» **What to do**
Where the line containing "Click the red 9 badge after Rock & Blues" appears, start repeating, and continue exactly through the last line below, adding nothing. Include no pictures.

» **Records for this task**
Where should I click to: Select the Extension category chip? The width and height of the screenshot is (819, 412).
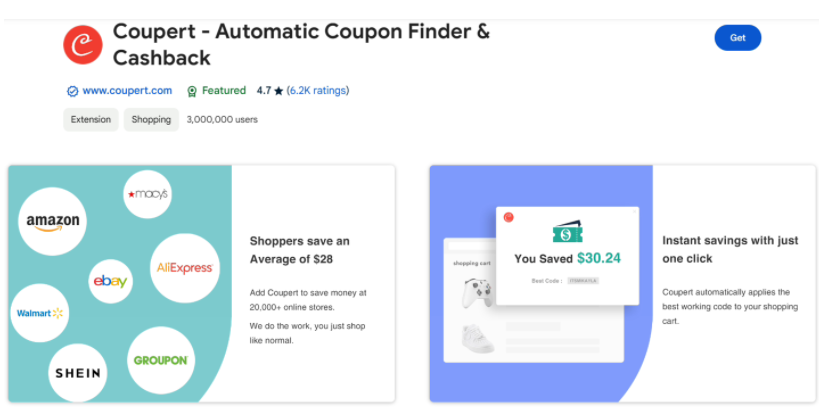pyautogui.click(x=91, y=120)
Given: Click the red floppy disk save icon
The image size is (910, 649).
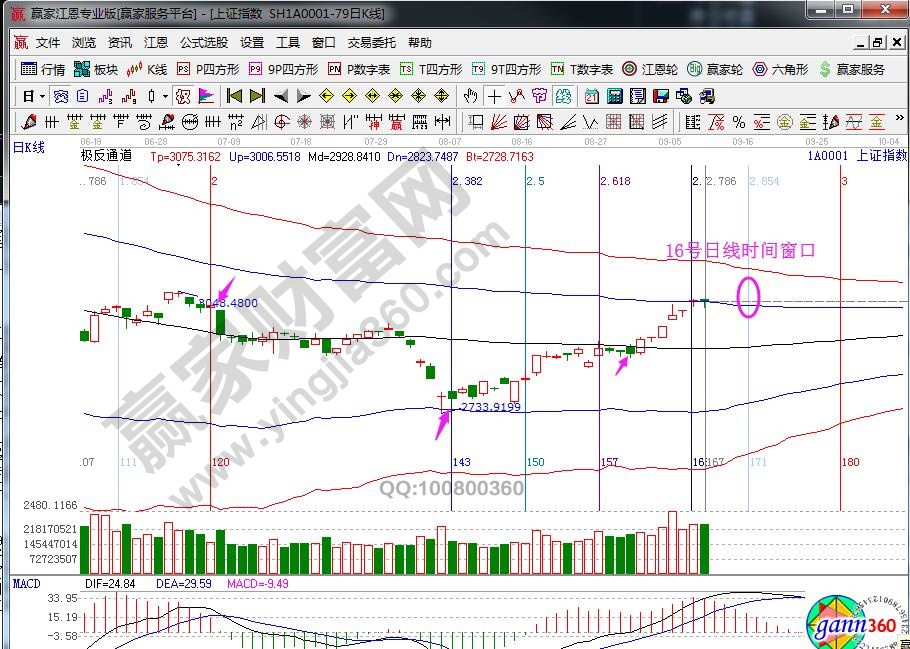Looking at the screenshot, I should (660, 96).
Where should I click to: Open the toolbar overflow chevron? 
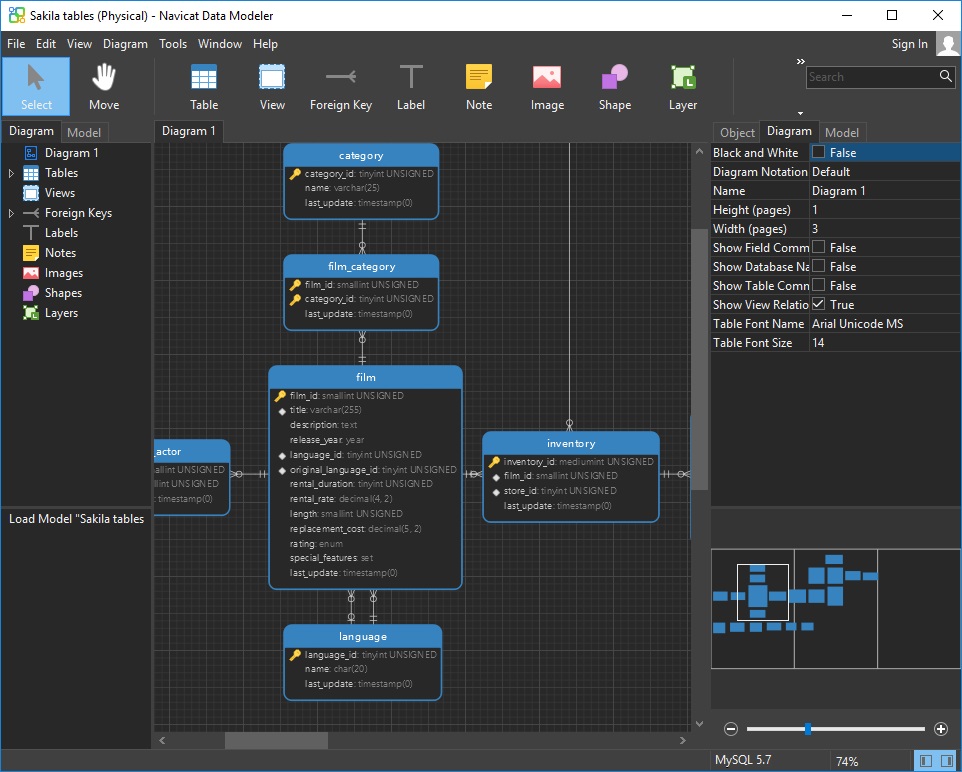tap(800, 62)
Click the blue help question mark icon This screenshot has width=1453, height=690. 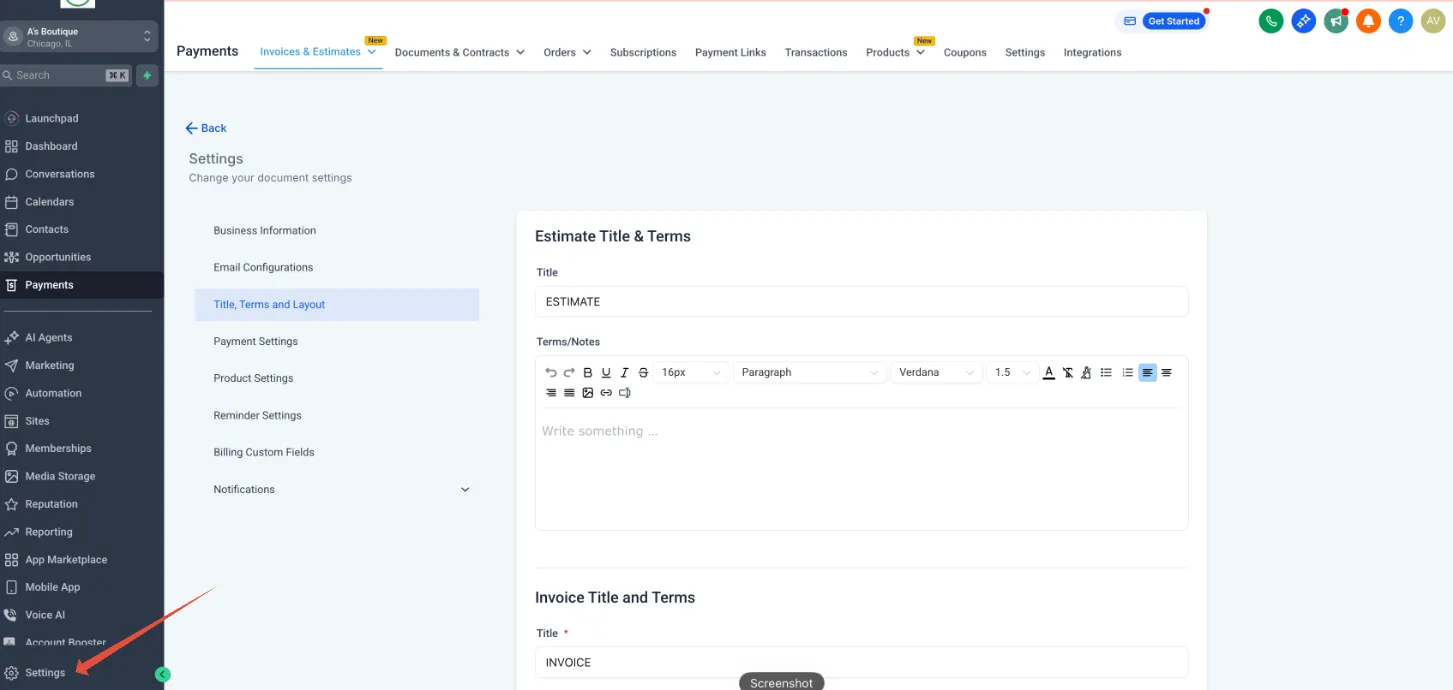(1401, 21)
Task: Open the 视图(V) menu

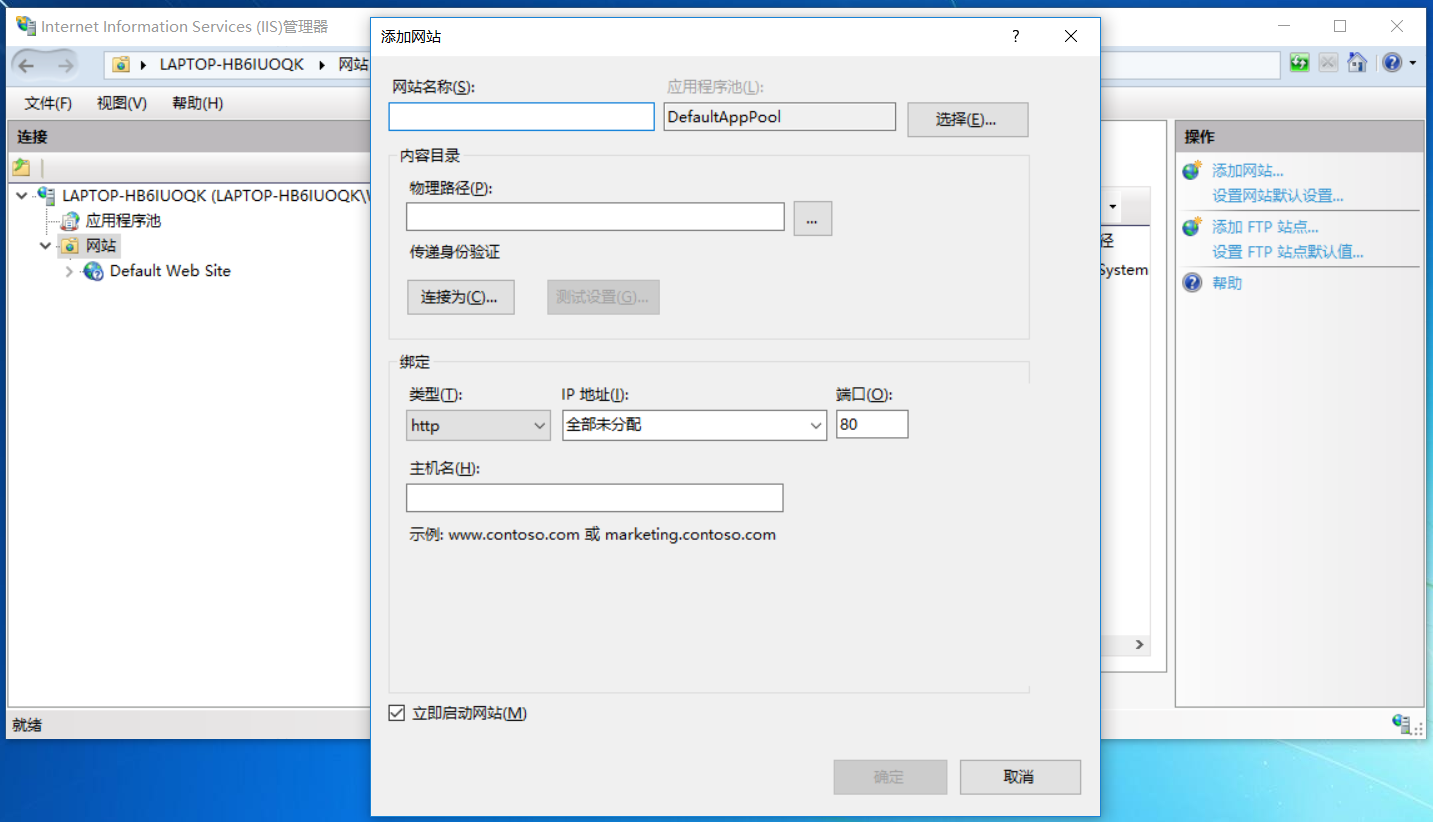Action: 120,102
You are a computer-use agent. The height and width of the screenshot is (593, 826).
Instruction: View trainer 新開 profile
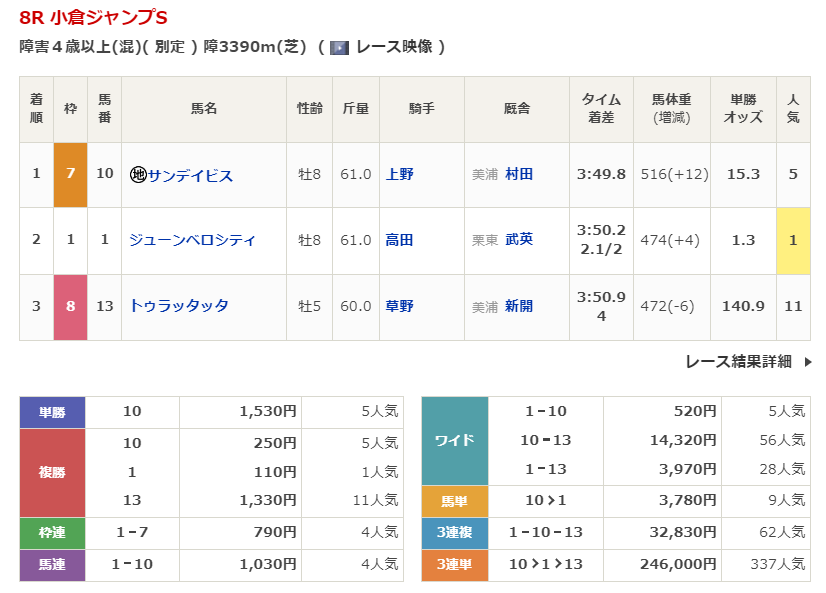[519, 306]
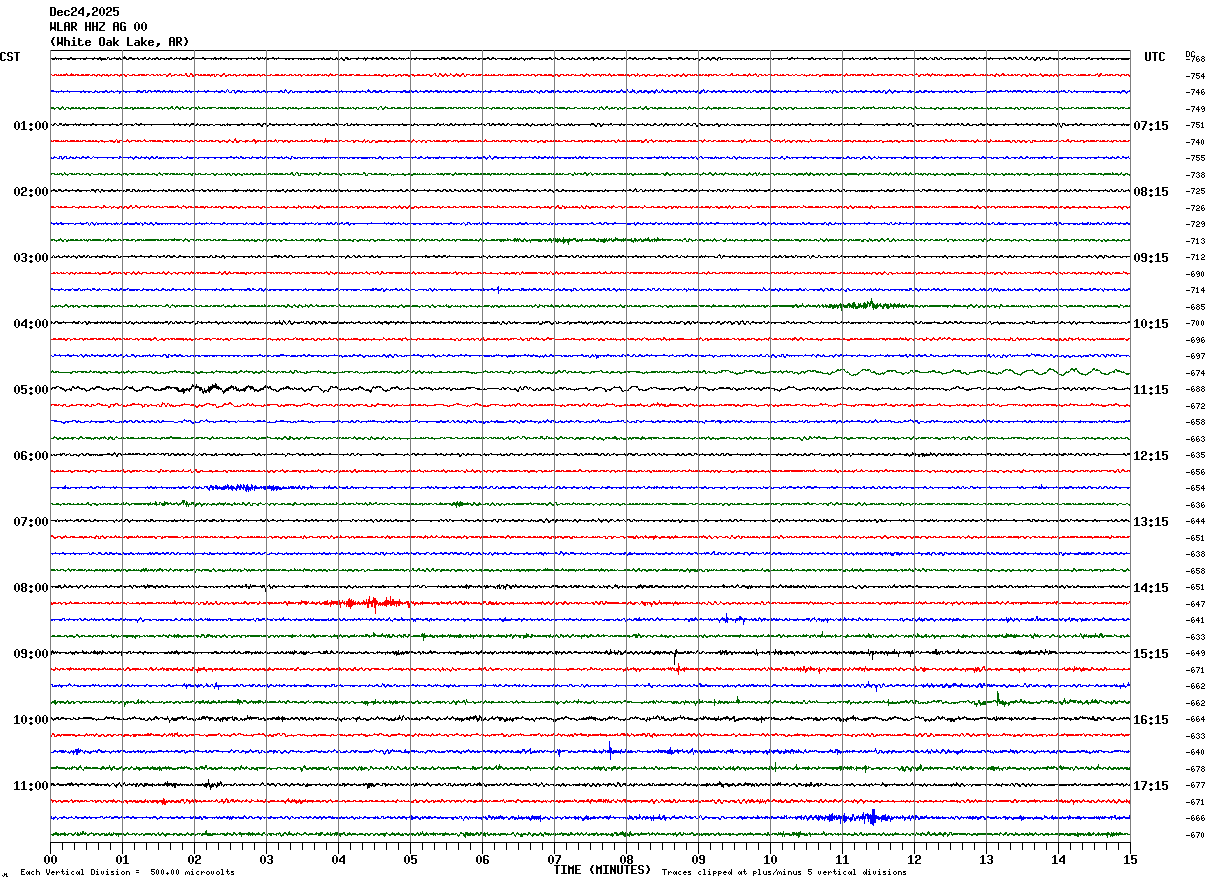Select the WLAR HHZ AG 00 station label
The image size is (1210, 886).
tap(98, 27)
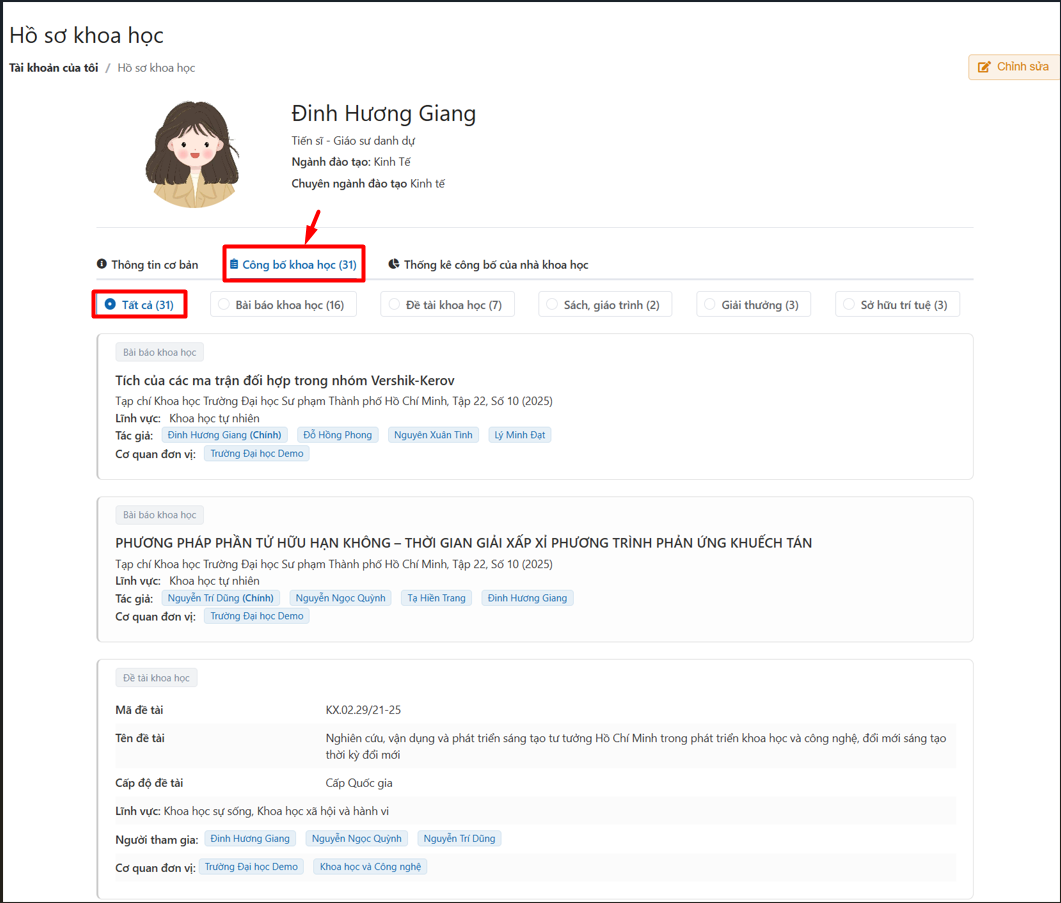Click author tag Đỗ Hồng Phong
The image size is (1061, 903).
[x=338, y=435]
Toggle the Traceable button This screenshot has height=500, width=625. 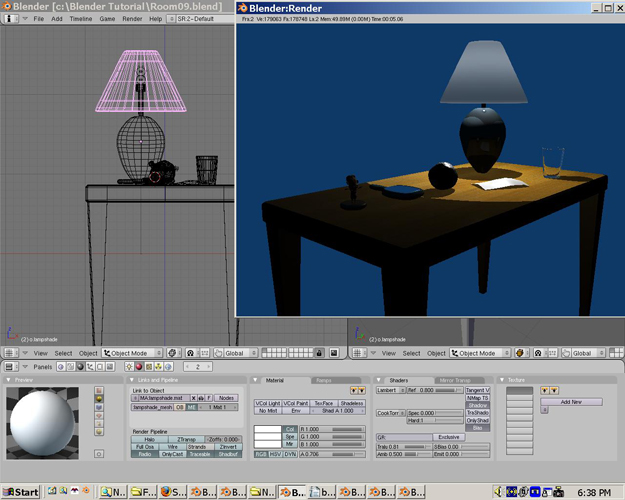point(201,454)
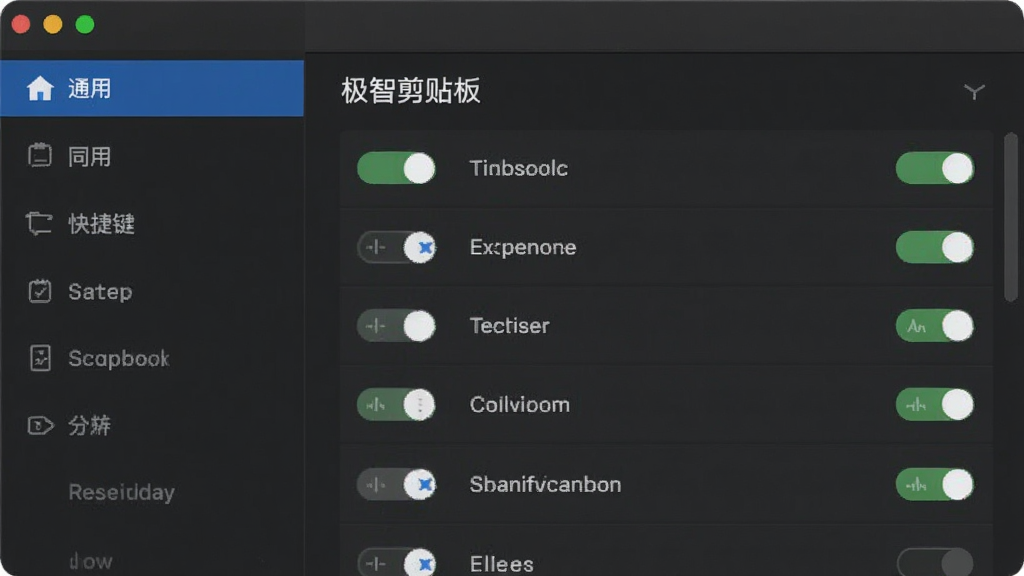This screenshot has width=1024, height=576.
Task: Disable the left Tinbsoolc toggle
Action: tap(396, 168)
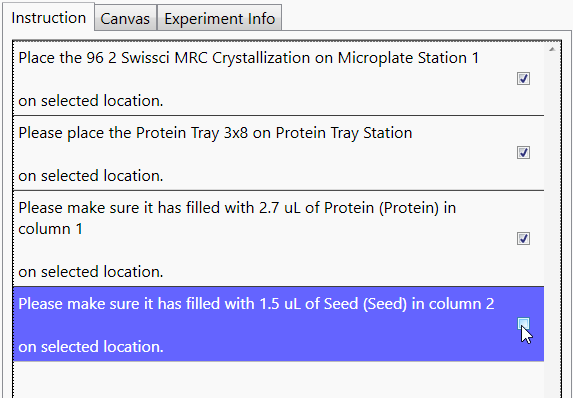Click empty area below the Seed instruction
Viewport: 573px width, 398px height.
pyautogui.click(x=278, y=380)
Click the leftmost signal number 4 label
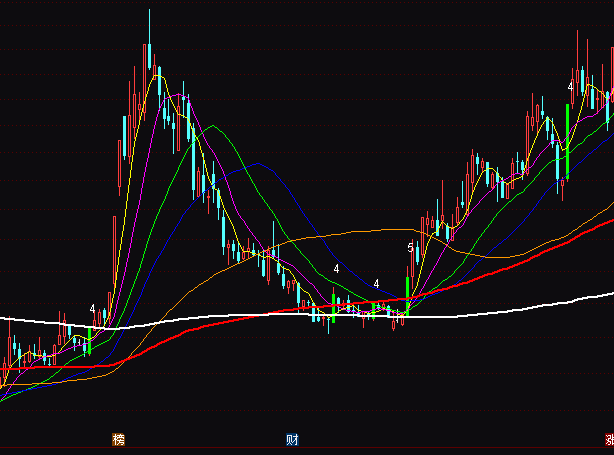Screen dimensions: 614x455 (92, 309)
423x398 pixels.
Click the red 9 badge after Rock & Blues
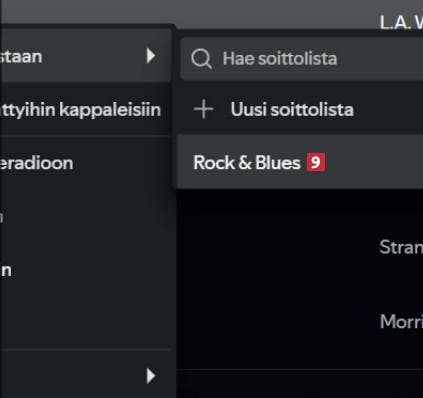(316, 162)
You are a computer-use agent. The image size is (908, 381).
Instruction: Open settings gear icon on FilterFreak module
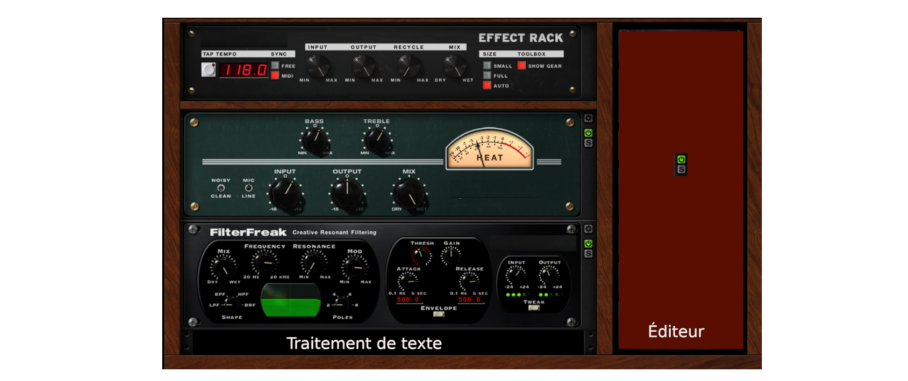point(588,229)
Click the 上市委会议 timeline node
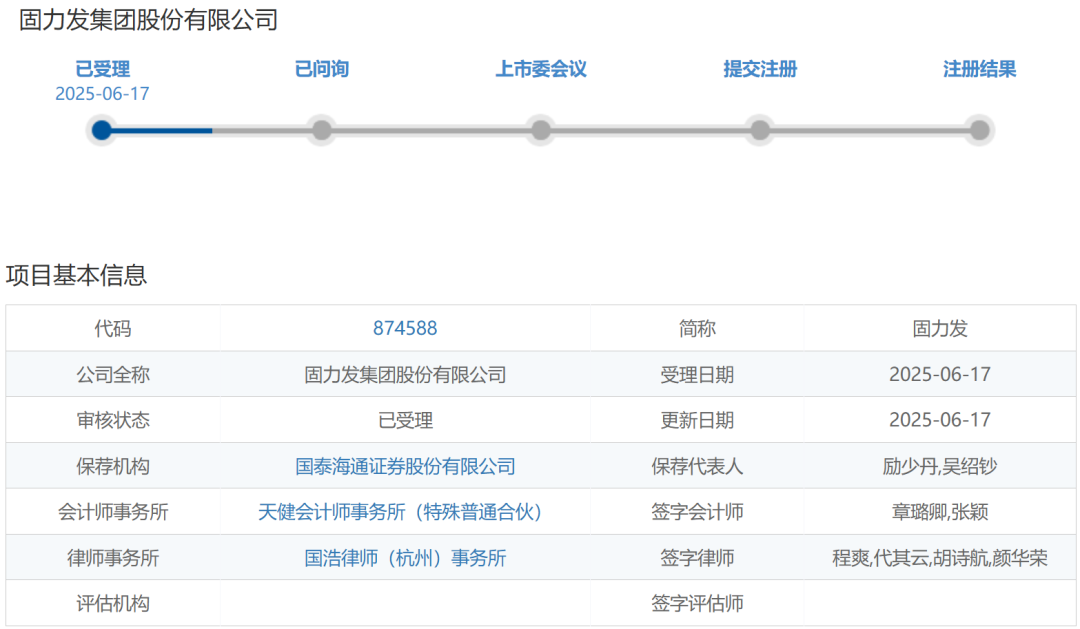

» **Response below**
Click the red 9 badge after Rock & Blues
(316, 162)
You are a computer-use agent. The image size is (908, 381).
Instruction: Open settings gear icon on FilterFreak module
point(588,229)
Click the 上市委会议 timeline node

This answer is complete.